In 1993, the building was sold to the Incorporated Village of Garden City. The residents of Garden City were unable to come up with a viable plan to use the school for a different purpose. The Mayor of Garden City appointed a committee to make recommend uses for the buildings which recommended that the property be redeveloped, and leased for 99 years to a private senior assisted living company. The proposal was controversial because there was no municipal use of the buildings and because the proposal increased the building footprint and decreased green space, as well as lack of significant tax revenues.

In 1995, Tishman Speyer Properties conducted a preliminary inspection and evaluation on the potential to adapt the St. Paul's buildings as the new Garden City High School. Tishman Speyer submitted four preliminary designs to the Garden City Board of Education for their consideration. The proposal was supported by many of the younger families; however, the Eastern Property Owners Association vigorously lobbied the Board of Education not to consider it out of fear it would cost more, and the Board of Education eventually took it off the table. Ironically, the alternative cost of renovating the Garden City Middle and High School subsequently proved to be even more.
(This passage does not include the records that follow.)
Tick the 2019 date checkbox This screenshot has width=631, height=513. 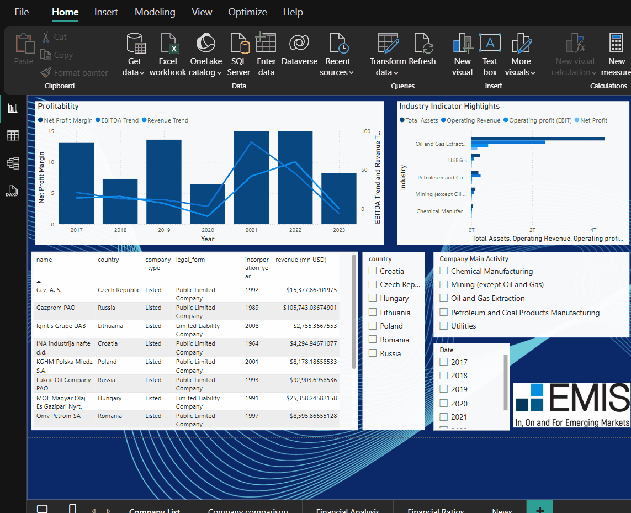tap(444, 389)
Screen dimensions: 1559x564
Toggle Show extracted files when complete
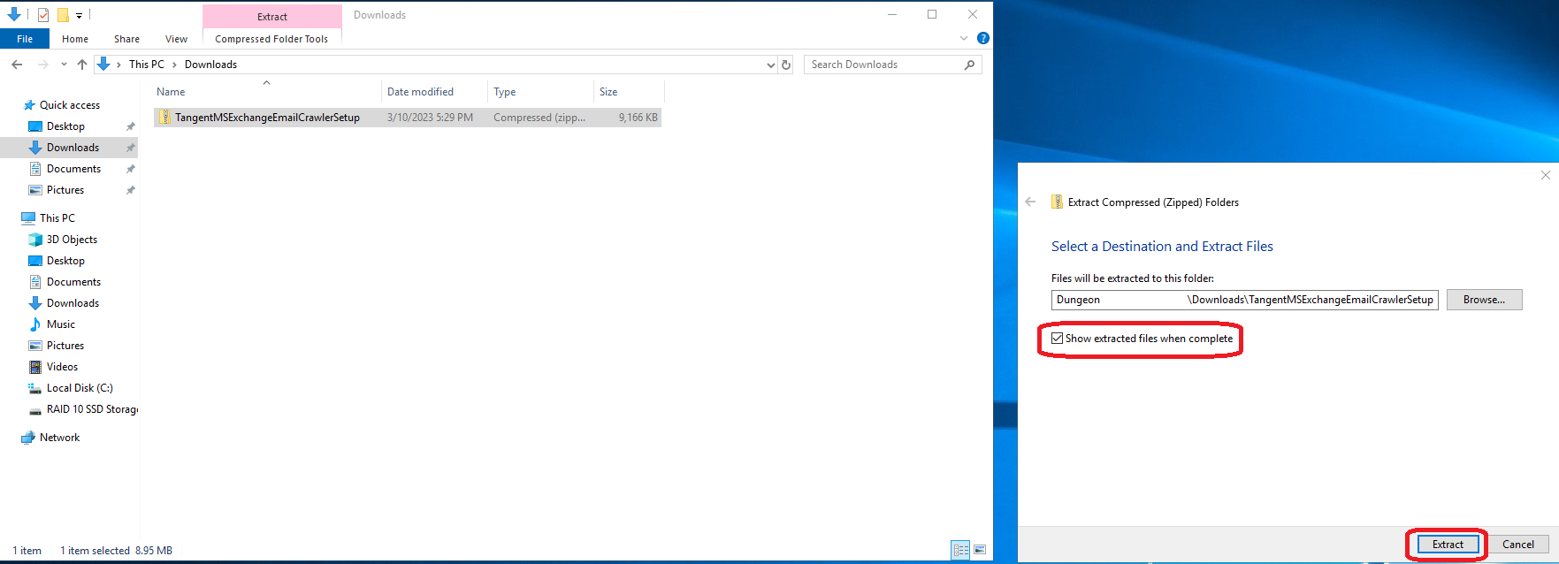tap(1057, 339)
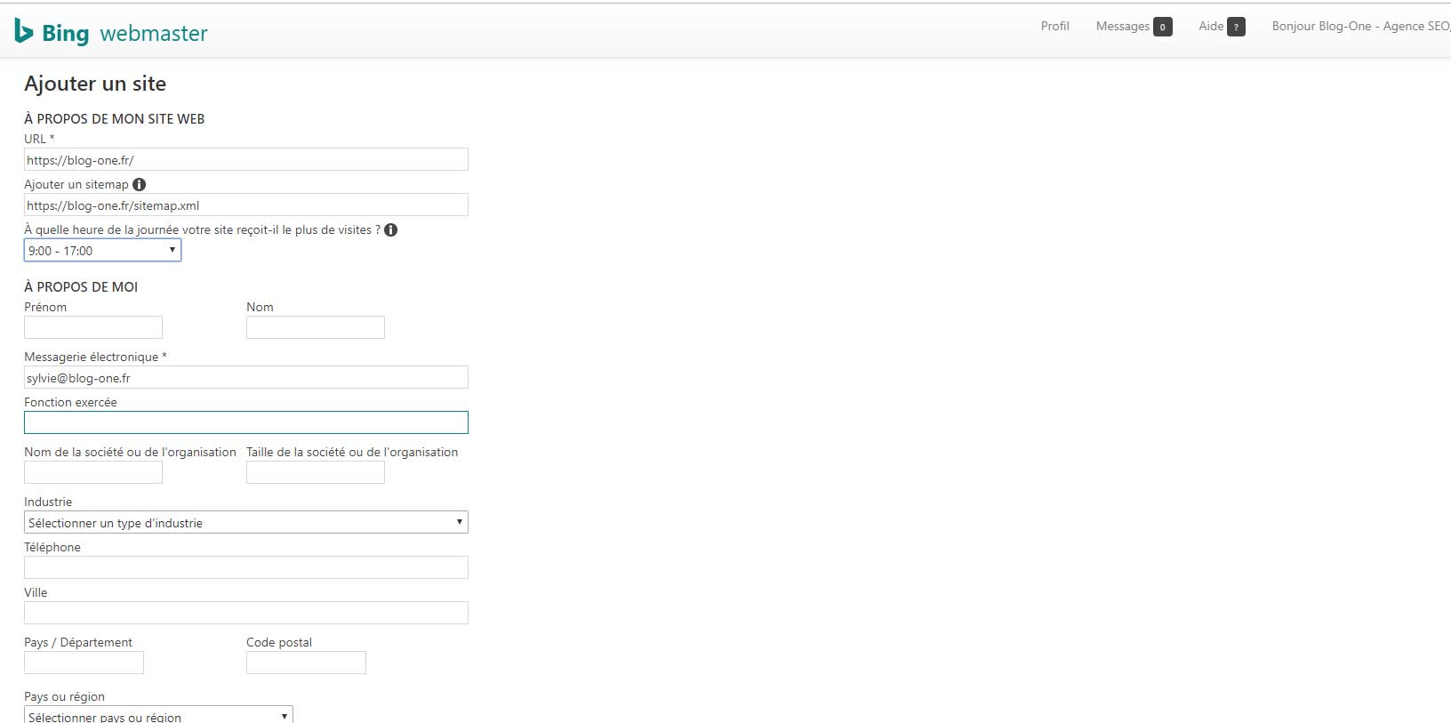Click the Fonction exercée input box
The width and height of the screenshot is (1451, 723).
(x=245, y=422)
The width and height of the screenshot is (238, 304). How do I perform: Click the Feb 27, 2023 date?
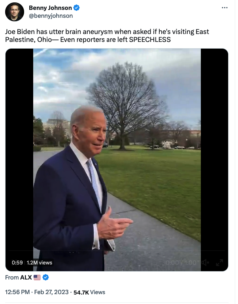[x=51, y=292]
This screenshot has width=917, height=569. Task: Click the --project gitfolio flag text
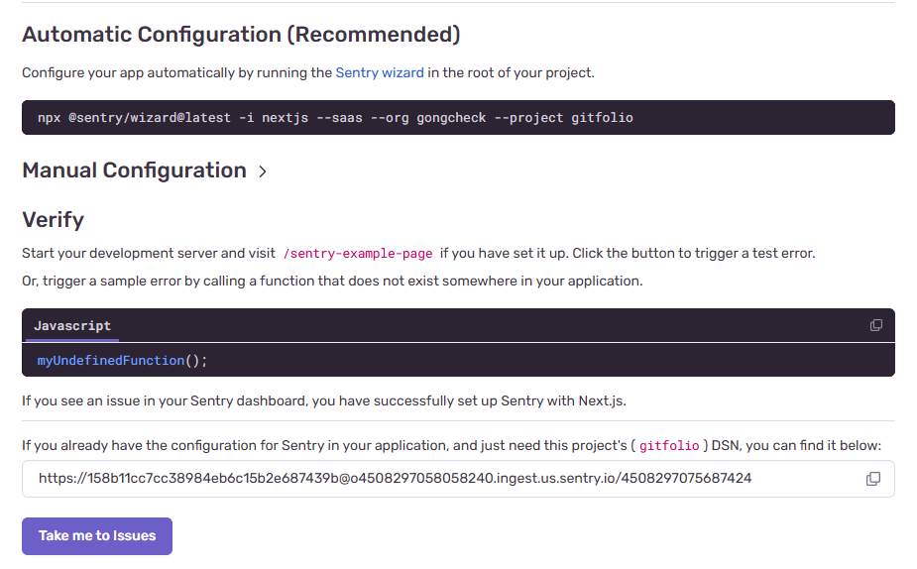pos(563,118)
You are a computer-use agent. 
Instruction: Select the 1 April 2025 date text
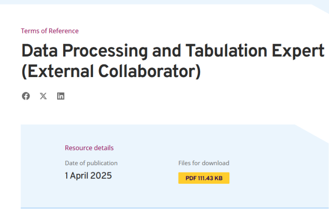88,176
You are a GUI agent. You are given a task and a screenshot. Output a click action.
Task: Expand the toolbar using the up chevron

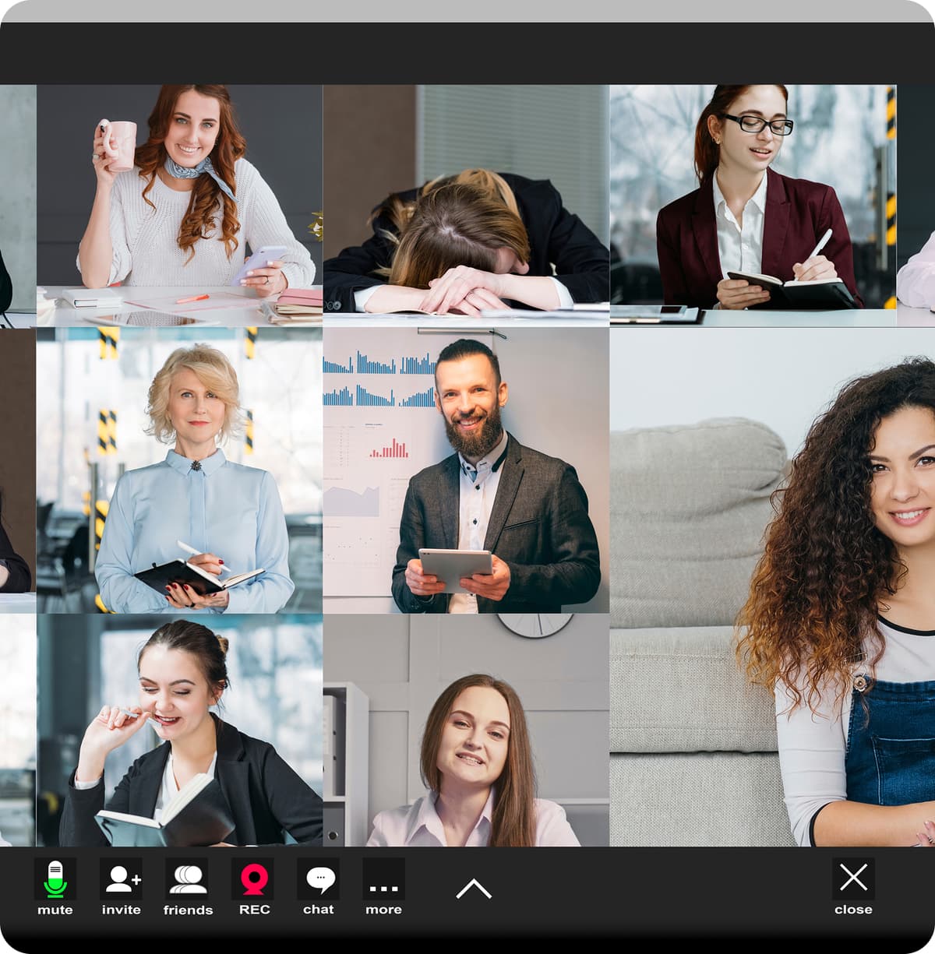click(x=473, y=886)
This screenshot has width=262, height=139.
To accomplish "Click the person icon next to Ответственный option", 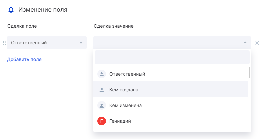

In 2004, the Village Board of the Incorporated Village of Garden City voted to dedicate St. Paul's School's 48 acre (194,000 m^{2}) site as parkland, with then Mayor Barbara Miller voting twice to break the tie of 4 board members in favor and 4 members opposed, on December 16. Removal of its designation as parkland would require the approval of the New York State Legislature.

In 2008, a Village-wide opinion poll was held, and the results were: Approve Demolition: 2,272 votes (45.4%); Approve Mothballing of Main Building: 1,857 votes (37.1%); Approve of the Avalon Bay proposal: 873 votes (17.5%). The total Voter Turnout was 5,002.

In 2014, an annex known as Ellis Hall, built in 1969 to provide additional school space, was demolished, although preservation plans included saving the annex.